Pixel coordinate grounding data
◇ ◇ ◇ ◇ ◇ ◇ ◇

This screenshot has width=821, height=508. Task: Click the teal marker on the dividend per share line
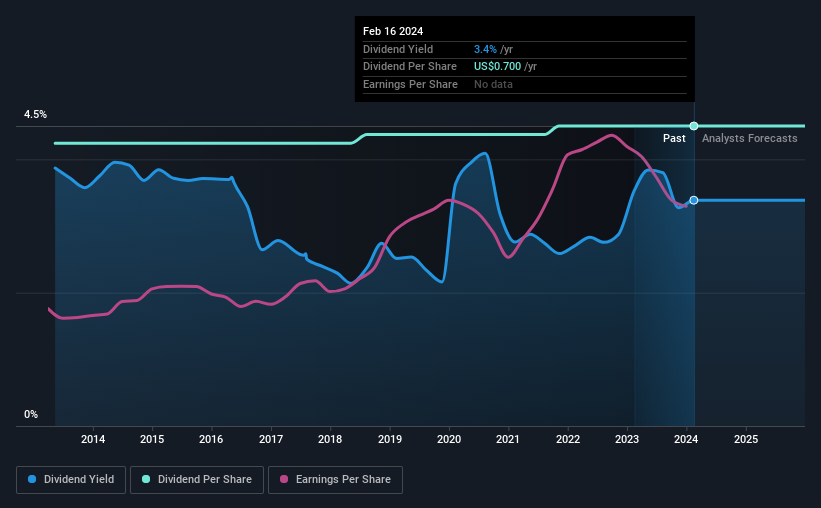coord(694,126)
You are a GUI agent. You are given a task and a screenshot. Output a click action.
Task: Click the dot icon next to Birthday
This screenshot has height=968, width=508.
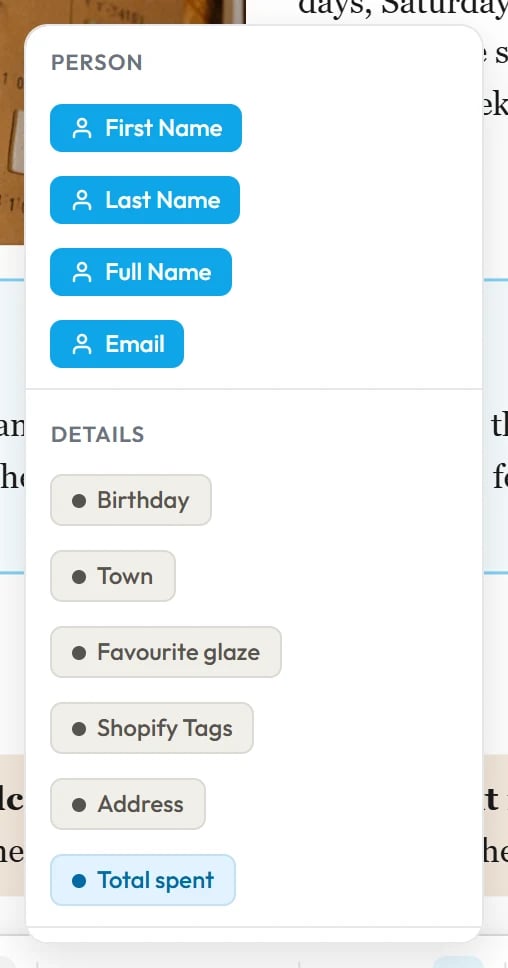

◇ ◇ ◇ ◇ ◇ ◇ ◇

The problem ▸ Once the pictures are set aside, the remaining data must be transcribed exactly.

Answer for this exercise ▸
This screenshot has width=821, height=508. Task: Click the teal marker on the dividend per share line
coord(694,126)
You are a GUI agent. You are given a task and a screenshot. Output a click action.
Task: Click the dot icon next to Birthday
This screenshot has height=968, width=508.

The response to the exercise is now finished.